A estratégia de Robson Correia estava traçada desde o fim de maio. “Um dia depois do título do Manchester City, fui a uma papelaria, comprei um caderninho e comecei a anotar todas as contratações do futebol inglês para a próxima temporada. Daí, tirava uma hora por dia para estudar os novos jogadores, fundamentos, gols, histórico de lesões etc. Eu sou capaz de falar razoavelmente bem sobre qualquer time da Premier League [a primeira divisão do campeonato da Inglaterra]”, conta à reportagem da Problemas Brasileiros (PB)orgulhoso, enquanto dirige o carro que alugou há um ano para trabalhar como motorista de aplicativos. 

A rotina pelas ruas de São Paulo se adapta perfeitamente à sua jornada paralela: assistir à maior quantidade possível de partidas dos principais campeonatos europeus e, depois, estudá-los ao limite. Na tarde em que conversou com a PB, ele organizava o calendário de trabalho para acompanhar a primeira rodada da fase de grupos da Liga dos Campeões — o principal torneio de futebol do planeta —, programada para começar na segunda quinzena de setembro. Em especial, queria comprovar os desempenhos do Aston Villa, do Manchester City e do Arsenal, todos clubes ingleses (embora seja torcedor, mesmo, do espanhol Real Madrid). E esse acompanhamento todo não era à toa: “Foram [os times] nos quais apostei”.

Apesar de gostar de futebol, a estratégia de Robson (28 anos, negro, morador do Jardim Peri, na zona norte da capital paulista) é, antes de tudo, financeira. Desde que plataformas de apostas online explodiram no País, há cerca de dois anos, não há um mês sequer em que ele não tente “esticar” a renda doméstica — ele mora com os pais — apostando em jogos dos grandes torneios europeus. “Lá, as coisas são mais óbvias. O futebol brasileiro é muito incerto”, opina, sob a lógica de investidor. Ainda que nem sempre funcione, ele garante que as poucas vezes em que foi premiado com quantias mais altas valeram por todas as outras em que perdeu. No cotidiano, custos e ganhos se equilibram. “Houve mês que paguei o aluguel inteirinho e todas as contas da casa só com dinheiro de apostas”, revela, com um sorriso no rosto, antes de emendar. “O segredo é estudar muito. Os chutes dos resultados vão ficando menos aleatórios. É possível acertar de 70% a 75% dos placares — e, daí, vai ‘pingando’ alguma coisa na conta.”

O perfil de Robson não é incomum nesses sites, conhecidos como bets (do inglês “to bet”, “apostar” em português). Uma pesquisa da Federação do Comércio de Bens, Serviços e Turismo do Estado de São Paulo (FecomercioSP), publicada no fim de agosto, revelou que, dentre os paulistanos que utilizam essas plataformas com frequência — 17% da população da cidade —, um quarto (25%) o faz porque pretende aumentar os rendimentos domésticos de forma mais rápida. Outros 9% ainda afirmam que as apostas são um meio de investimento. “É um dado preocupante”, observa o economista Jaime Vasconcellos, assessor da Entidade. “Primeiro, porque estamos falando de pessoas que estão buscando renda de alguma forma, ou seja, cidadãos de classes mais baixas. Depois, porque demonstra a exclusão financeira delas, já que apostas estão longe de ser uma modalidade de investimento, uma vez que se baseiam justamente no contrário — na sorte. Além disso, esses jogos estão tirando recursos que compõem um orçamento doméstico já bem apertado, e a tendência é que isso aumente”, completa.

* [PROBLEMA PROPOSTO]:
Com base no trecho, responda por favor:
1. Onde Robson comprou o caderninho para anotar as contratações do futebol inglês?
2. Para qual clube Robson realmente torce?
3. Segundo a pesquisa da FecomercioSP, que porcentagem dos paulistanos que usam essas plataformas com frequência afirma que as apostas são um meio de investimento?

* [SEÇÃO DE DADOS]:
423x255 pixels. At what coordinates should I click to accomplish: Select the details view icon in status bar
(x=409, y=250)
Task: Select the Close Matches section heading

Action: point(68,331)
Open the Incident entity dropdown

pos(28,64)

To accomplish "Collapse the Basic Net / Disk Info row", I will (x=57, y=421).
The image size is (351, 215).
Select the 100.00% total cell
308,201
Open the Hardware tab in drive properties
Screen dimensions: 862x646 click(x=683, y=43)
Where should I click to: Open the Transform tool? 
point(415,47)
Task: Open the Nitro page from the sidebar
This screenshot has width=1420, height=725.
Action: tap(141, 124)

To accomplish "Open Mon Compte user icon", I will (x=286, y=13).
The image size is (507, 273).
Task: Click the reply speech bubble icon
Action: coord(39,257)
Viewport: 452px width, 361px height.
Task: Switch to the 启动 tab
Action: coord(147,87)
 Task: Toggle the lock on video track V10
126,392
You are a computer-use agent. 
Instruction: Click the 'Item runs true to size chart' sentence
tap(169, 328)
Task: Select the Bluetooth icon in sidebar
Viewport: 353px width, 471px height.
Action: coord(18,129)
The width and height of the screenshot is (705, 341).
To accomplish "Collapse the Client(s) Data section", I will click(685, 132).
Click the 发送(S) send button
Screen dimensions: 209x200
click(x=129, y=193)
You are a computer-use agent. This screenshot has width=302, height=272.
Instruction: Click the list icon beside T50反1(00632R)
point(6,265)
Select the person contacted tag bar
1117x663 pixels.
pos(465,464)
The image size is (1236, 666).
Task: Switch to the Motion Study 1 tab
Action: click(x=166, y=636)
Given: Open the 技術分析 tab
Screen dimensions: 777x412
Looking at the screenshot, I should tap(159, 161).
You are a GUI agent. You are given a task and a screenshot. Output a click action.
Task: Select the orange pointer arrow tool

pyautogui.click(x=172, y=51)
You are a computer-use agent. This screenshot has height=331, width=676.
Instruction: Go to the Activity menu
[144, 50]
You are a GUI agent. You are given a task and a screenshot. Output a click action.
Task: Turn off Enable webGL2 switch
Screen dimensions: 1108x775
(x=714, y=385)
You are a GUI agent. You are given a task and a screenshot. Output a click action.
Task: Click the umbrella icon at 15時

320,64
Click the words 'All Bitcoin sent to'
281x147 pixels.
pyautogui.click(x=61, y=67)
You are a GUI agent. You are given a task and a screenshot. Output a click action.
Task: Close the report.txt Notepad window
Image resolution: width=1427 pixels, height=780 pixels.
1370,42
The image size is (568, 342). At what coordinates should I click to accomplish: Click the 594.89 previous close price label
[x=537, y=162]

* [RESULTADO]:
1. Em uma papelaria.
2. Pelo Real Madrid.
3. 9%.